ANIES, PKS, PKB, & NASDEM, BERSATULAH
Oleh: Legisan Samtafsir
(Ketum Gerakan Nasional Indonesia Gemilang)
Faktanya, harapan publik ke Anies untuk memimpin tidak luntur. Dukungan untuk maju ke Jakarta-1 pun, tidak hanya dari warga Jakarta, tapi juga dari daerah; bahkan Anies diminta memimpin perubahan bersama cakada-cakada lain di seantero negeri. Itu artinya, harapan publik masih ditumpukan di pundaknya; bahwa idealisme publik masih dipersonifikasikan kepada figur Anies, yang kompeten dan berintegritas, serta rekam jejak yang penuh prestasi.
Di sisi lain, partai yang terus konsisten pada barisan yang tidak tunduk pada rezim KIM adalah PKS. Berani menentang setiap kebijakan rezim, yang merugikan masyarakat. PKS masih diingat sebagai partai yang ideologis, yang membawa nilai-nilai keadilan dan kebenaran dalam kebijakan internalnya dan juga dalam perannya sebagai pilar bernegara (sebut Partai Politik).

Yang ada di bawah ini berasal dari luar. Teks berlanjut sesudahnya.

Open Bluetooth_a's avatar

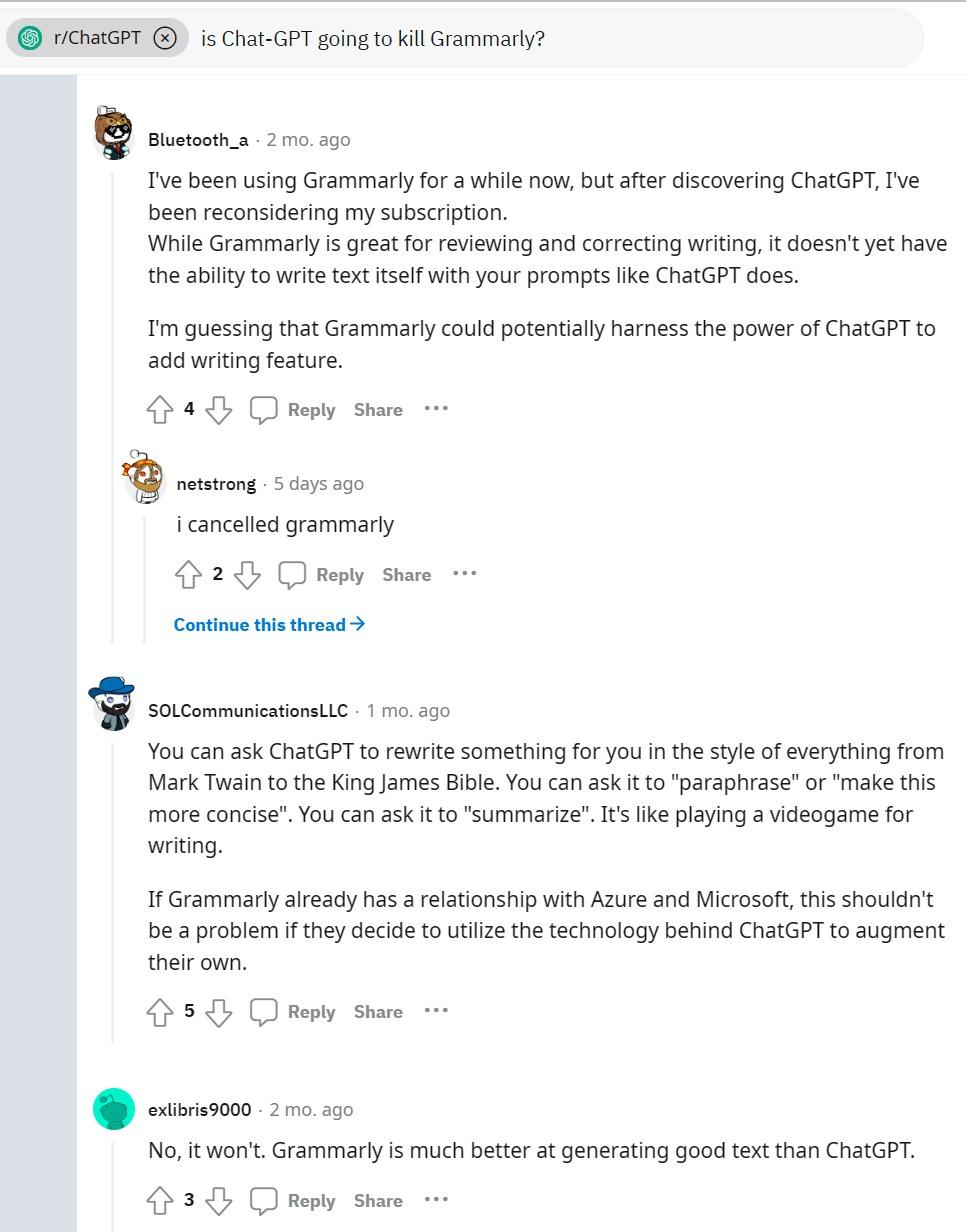(x=114, y=133)
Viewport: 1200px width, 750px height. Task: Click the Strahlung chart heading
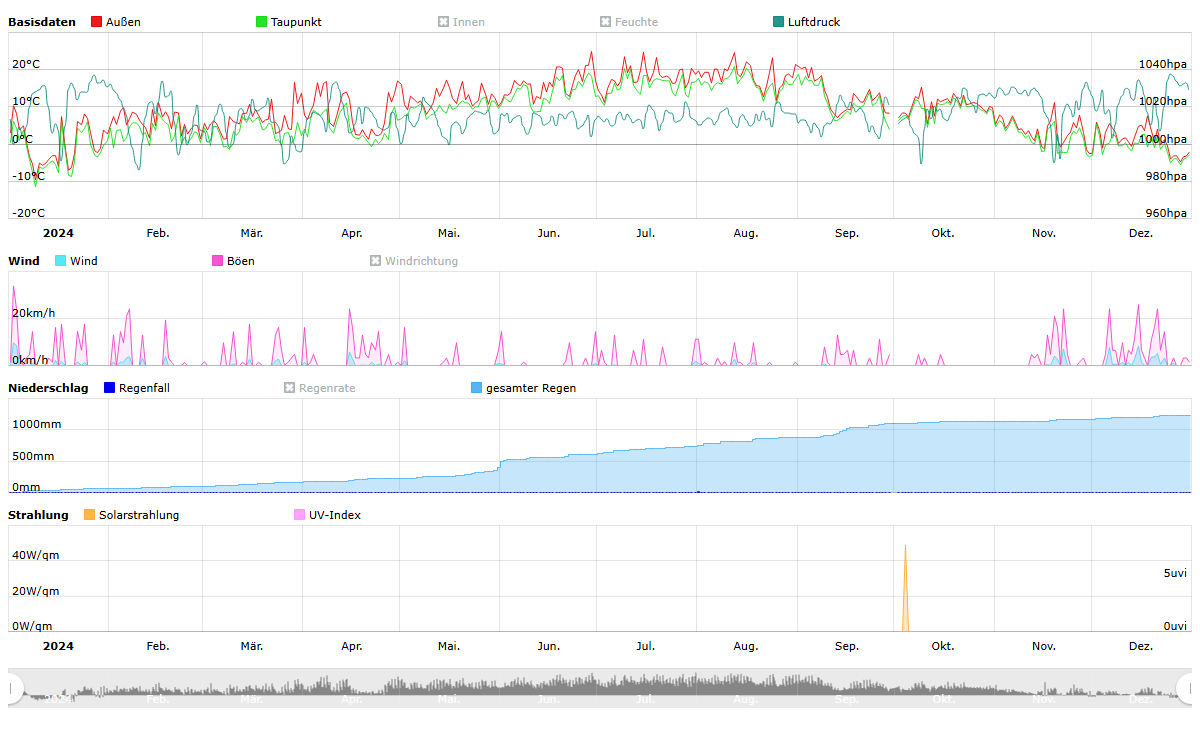[x=38, y=515]
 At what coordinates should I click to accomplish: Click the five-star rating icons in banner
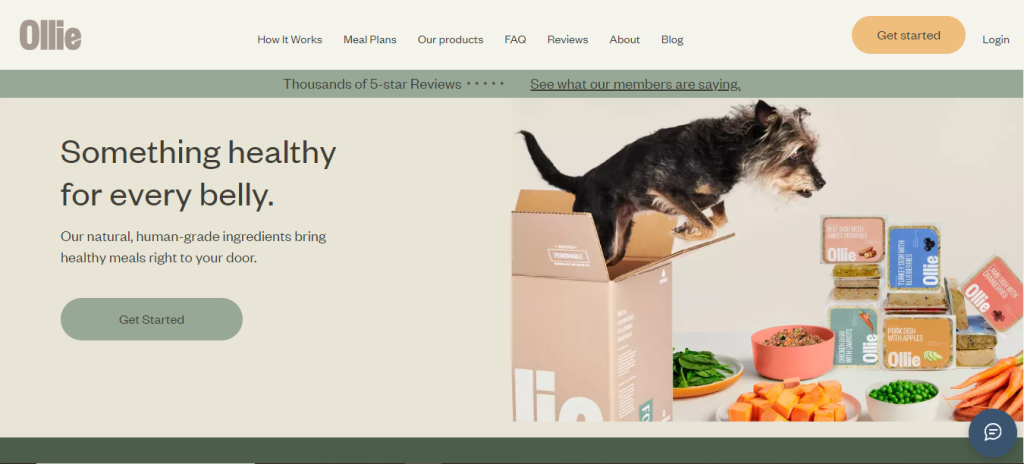point(485,84)
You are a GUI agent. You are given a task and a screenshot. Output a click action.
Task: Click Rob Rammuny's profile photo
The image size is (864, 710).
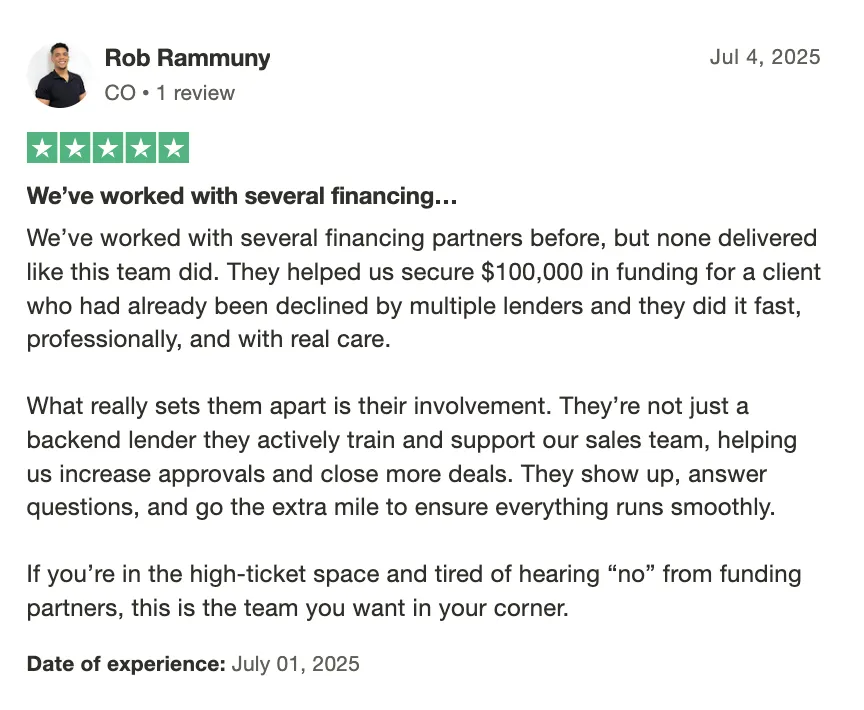[60, 75]
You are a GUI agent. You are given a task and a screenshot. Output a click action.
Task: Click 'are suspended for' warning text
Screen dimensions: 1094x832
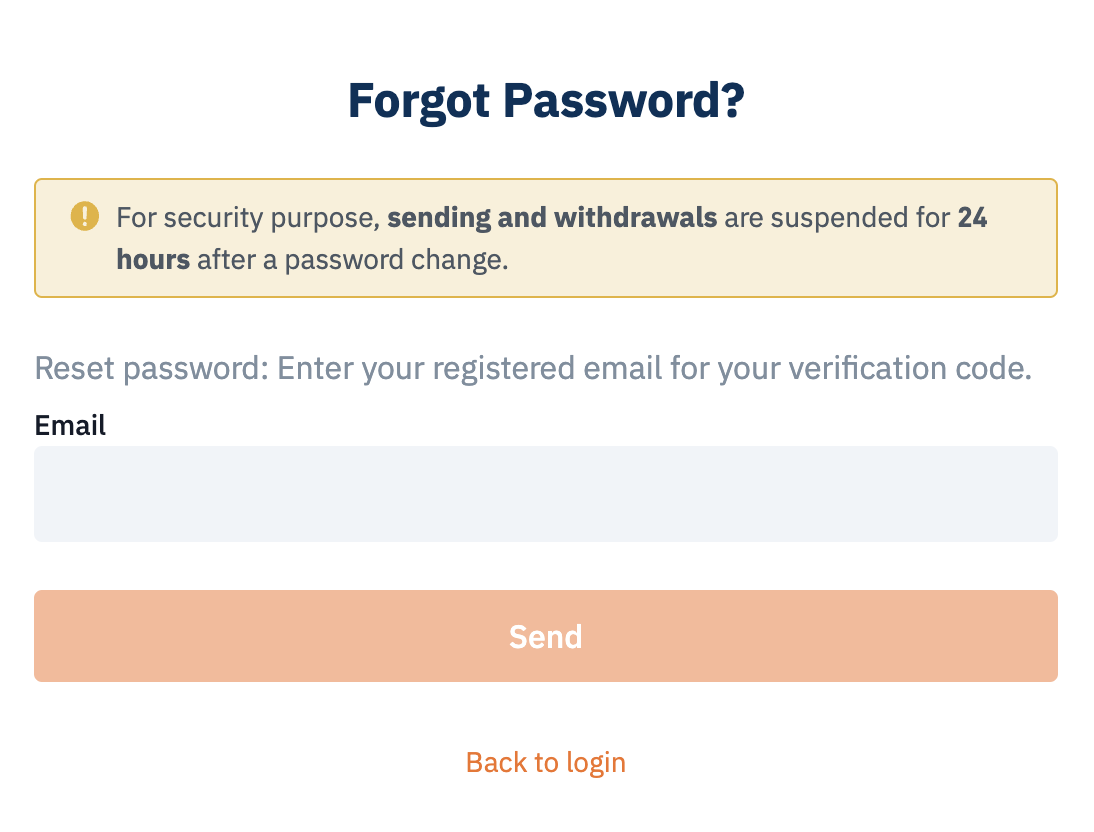837,218
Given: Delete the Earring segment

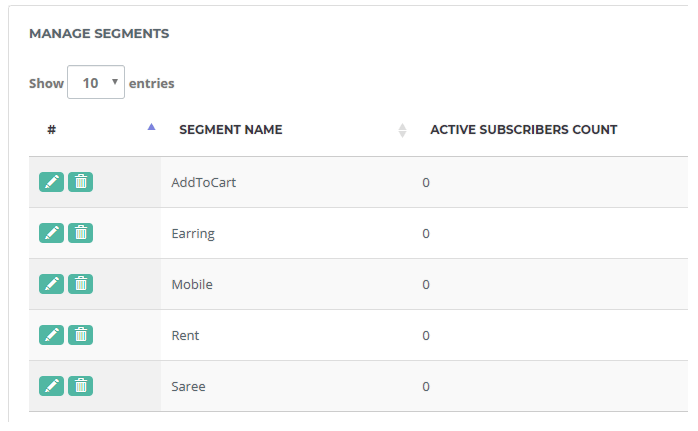Looking at the screenshot, I should (x=81, y=233).
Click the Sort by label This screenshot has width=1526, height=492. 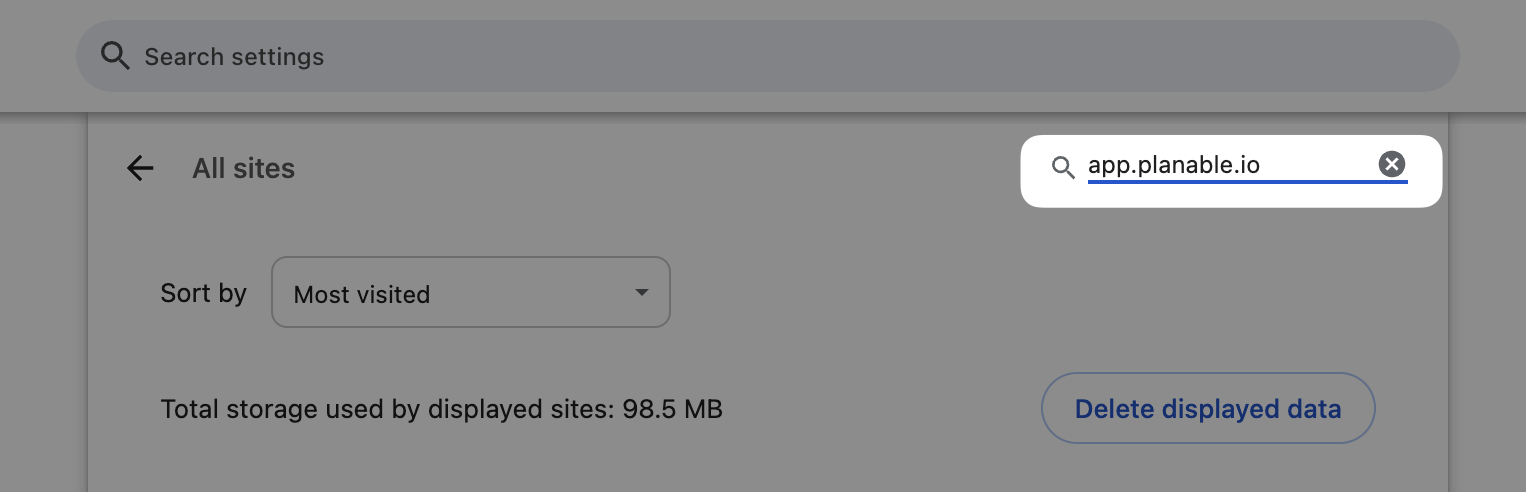(203, 293)
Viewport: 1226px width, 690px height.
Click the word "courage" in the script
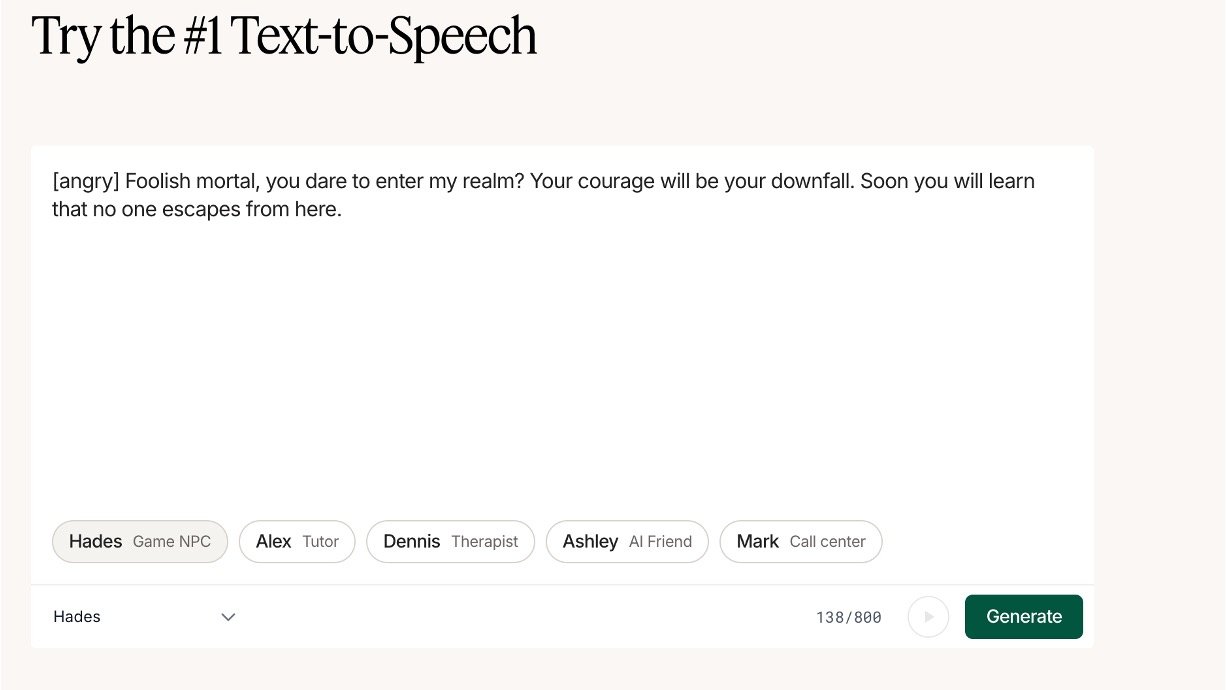pyautogui.click(x=611, y=182)
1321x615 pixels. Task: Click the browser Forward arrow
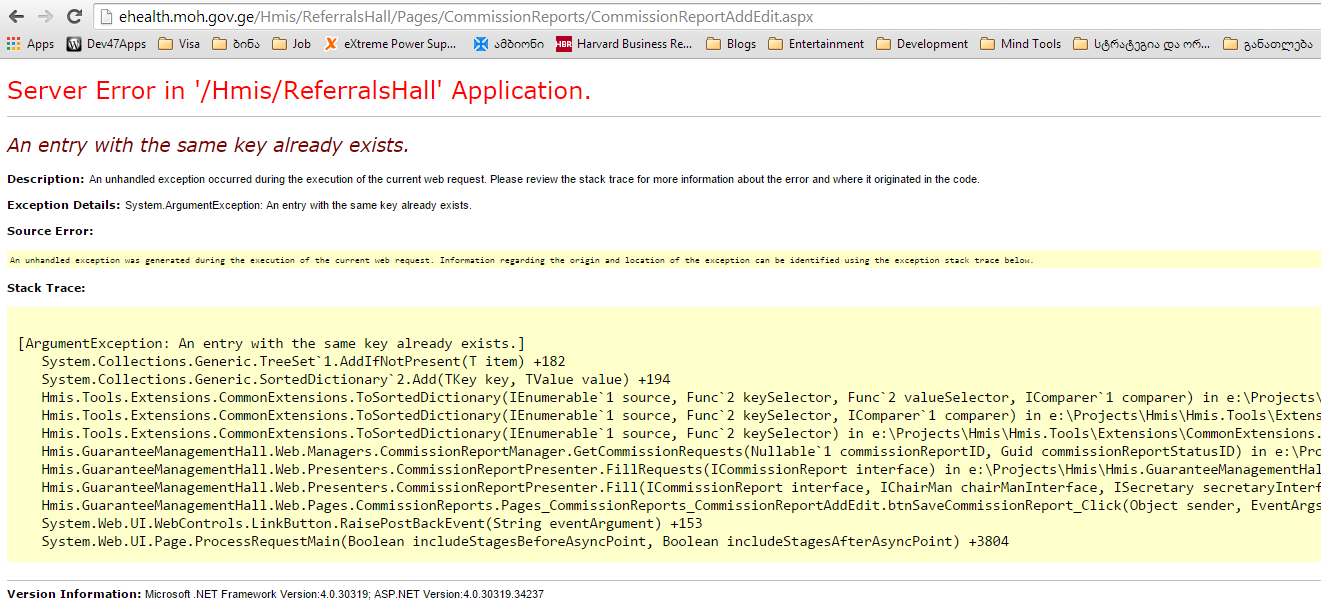point(45,17)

Fakta itu tampak semakin benar, ketika melihat bukti bahwa perolehan suara PKS di Nasional dan Jakarta pada 2024 dibanding tahun 2019, meningkat. Di Nasional/DPR, perolehan kursi PKS meningkat dari 50 ke 53 kursi; di Jakarta meningkat 2 kursi menjadi 16 kursi (terbanyak).
Bahkan efek Anies sangat besar pula bagi peningkatan suara PKB dan Nasdem. Lihat perolehan kursi di DPR tahun 2024 dibandingkan tahun 2019; PKB naik dari 58 ke 68 kursi; Nasdem dari 59 ke 70 kursi. Di Jakarta, PKB naik 5 kursi menjadi 10 kursi dan Nasdem naik 4 menjadi 11 kursi. Efek Anies memang sangat signifikan bagi partai pengusungnya.
Anies Penguat Modal Sosial
Fakta tersebut seharusnya menjadi modal awal, bagi bersatunya kekuatan yang waras dalam bernegara saat ini; mengingat kini, rakyat semakin susah mencari tempat berlabuh ketika sudah menyangkut soal keadilan dan kebenaran dalam bernegara. Meskipun kedua pihak (Anies dan PKS, ditambah PKB dan Nasdem) tidak dalam satu pengorganisasian, tapi keduanya bersatu dalam idealisme; satu chemistry, yang menjadi modal sosial dalam bernegara.
Tapi mengapa kini, tiba-tiba PKS seperti meninggalkan Anies? Benarkah. Jika benar, maka itu artinya 'bunuh diri politik" PKS. Mengapa pula, PKB mendekat dan membuka peluang ke KIM? Dan meski Nasdem sudah menyatakan secara lisan mendukung Anies dan mempersilahkan Anies mencari Cawagubnya, tapi mengapa belum juga mengeluarkan surat resminya.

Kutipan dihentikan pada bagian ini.